しかしそれをしないのは、11の望むものがはっきりしているから。
それに至る経緯で培った2人の関係も大切なものではあるが、今は優先されるべきことではないと判っているからだ。
そしてウォーリア自身も同じものを望んでいる。

「望むものは、世界の秩序」

最初の印象と変わることなく、眩しい奴だと思うスコール。
この実直さこそが光の戦士たる所以なのだろうと再認識する。


「すまないな、スコール。君に余計な心配をかけさせたようだ」

以前11に ”もっと周りを見たほうがいい” と助言していたことを思い出す。
どうやらそれは自分にも当てはまるらしい。
ウォーリアの言う通り、会いたければいつだって来れる能力を彼女は持っている。
それをしないのも、ウォーリアが彼女を呼ばないことも、お互いのことをよく判っているからだ。
まだまだ思慮が浅いと自嘲する。

「いや。

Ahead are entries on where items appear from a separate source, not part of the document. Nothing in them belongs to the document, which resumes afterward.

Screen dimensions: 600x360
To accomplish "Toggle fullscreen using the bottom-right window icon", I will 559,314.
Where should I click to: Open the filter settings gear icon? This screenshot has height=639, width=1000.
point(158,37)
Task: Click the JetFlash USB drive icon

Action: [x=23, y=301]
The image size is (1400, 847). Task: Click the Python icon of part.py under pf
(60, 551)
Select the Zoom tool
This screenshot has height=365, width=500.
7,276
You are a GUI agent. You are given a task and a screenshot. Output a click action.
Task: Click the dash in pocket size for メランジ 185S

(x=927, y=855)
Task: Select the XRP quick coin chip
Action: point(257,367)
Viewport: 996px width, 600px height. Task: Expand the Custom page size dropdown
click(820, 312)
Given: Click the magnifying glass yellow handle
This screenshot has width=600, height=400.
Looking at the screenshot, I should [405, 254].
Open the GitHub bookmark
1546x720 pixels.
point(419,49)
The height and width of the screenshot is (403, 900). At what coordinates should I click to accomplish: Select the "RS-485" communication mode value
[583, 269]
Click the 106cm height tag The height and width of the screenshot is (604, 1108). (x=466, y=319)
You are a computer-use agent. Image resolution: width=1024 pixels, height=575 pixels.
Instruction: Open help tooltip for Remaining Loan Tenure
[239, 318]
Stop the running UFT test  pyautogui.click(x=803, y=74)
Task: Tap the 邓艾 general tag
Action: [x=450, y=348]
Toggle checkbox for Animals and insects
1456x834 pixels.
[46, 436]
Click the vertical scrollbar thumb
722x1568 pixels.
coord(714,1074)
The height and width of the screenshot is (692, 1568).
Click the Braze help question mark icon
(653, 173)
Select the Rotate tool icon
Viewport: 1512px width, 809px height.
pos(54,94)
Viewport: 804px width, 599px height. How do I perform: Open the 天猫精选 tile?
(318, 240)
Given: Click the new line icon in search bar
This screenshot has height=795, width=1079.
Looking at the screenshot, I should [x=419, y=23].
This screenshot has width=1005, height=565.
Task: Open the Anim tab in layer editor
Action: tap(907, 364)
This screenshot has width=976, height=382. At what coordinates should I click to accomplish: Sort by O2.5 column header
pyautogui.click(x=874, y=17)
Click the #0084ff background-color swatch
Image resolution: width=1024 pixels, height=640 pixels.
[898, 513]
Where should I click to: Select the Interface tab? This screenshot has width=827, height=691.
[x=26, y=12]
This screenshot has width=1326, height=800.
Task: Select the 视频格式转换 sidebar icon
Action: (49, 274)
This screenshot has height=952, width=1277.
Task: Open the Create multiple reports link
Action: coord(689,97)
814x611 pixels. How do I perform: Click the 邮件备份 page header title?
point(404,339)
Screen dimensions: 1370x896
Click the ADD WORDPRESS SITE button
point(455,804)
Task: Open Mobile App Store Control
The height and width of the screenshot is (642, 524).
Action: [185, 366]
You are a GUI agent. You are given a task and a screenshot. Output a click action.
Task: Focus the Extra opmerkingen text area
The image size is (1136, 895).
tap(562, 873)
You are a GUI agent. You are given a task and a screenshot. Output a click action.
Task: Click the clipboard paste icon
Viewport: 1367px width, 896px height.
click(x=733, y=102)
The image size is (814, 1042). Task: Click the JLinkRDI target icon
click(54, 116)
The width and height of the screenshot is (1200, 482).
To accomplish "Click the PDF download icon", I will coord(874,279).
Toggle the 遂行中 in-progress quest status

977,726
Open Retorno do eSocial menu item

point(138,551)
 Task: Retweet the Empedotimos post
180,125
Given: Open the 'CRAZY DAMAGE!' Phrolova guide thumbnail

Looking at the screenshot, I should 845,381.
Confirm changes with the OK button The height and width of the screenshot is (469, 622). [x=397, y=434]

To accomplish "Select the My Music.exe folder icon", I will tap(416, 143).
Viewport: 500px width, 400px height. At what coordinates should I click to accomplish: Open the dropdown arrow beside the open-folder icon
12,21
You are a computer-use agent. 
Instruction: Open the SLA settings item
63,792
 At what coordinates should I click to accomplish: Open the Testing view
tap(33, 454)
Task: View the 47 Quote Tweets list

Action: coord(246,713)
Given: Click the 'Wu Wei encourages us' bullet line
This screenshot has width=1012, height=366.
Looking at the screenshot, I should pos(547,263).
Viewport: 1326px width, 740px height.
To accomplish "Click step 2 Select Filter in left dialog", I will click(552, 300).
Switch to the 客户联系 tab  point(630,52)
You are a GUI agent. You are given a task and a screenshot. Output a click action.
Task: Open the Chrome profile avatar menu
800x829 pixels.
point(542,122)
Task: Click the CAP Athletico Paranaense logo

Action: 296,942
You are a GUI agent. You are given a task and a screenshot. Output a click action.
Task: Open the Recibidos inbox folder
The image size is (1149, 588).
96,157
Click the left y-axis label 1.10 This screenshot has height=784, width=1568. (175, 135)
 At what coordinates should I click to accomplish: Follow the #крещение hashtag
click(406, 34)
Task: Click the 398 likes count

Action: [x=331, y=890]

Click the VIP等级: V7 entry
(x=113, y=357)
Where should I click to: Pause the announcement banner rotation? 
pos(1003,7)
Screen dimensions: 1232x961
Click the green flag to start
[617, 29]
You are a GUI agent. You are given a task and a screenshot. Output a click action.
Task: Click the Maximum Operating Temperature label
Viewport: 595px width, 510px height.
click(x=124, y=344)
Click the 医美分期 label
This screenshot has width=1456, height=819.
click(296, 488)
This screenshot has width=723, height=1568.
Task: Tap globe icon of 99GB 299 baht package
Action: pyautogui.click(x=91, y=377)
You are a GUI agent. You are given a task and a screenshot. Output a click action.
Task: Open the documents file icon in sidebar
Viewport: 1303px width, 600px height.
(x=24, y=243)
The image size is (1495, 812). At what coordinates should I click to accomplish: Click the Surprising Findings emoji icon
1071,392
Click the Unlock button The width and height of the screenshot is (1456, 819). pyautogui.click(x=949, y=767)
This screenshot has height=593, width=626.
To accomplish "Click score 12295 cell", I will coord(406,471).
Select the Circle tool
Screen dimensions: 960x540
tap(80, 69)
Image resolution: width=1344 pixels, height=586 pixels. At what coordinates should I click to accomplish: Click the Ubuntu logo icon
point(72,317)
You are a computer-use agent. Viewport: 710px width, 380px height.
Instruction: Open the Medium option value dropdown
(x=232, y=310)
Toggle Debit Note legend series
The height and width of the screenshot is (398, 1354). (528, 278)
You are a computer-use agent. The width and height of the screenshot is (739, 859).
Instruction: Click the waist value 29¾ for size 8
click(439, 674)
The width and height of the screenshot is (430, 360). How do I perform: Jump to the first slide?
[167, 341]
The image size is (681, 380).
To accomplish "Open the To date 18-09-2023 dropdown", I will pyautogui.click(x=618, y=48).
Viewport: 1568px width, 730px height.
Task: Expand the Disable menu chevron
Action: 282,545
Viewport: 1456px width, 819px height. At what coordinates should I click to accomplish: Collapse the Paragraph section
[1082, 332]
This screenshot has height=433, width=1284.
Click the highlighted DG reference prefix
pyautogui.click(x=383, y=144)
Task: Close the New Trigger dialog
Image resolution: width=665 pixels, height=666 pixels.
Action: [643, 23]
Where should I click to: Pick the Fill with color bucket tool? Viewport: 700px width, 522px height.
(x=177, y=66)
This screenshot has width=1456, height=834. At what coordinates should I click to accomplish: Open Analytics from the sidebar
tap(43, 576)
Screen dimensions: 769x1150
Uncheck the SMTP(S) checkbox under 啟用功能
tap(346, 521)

こっちこそ余計な世話だったみたいだ」

軽く手を上げ去ろうとするスコールに背後から声がかかる。

「必要ないことはない」

その言葉に振り返ると、僅かに表情を和らげたウォーリア。
自分以上に表情を露にすることのない彼のこのような顔は貴重かもしれない。

「私には、11が必要だ」
「…そうか」

ウォーリアに気付かれないよう苦笑を漏らし、その場を去る。
近いうちにも、彼がクリスタルを手にすることができるよう願いながら。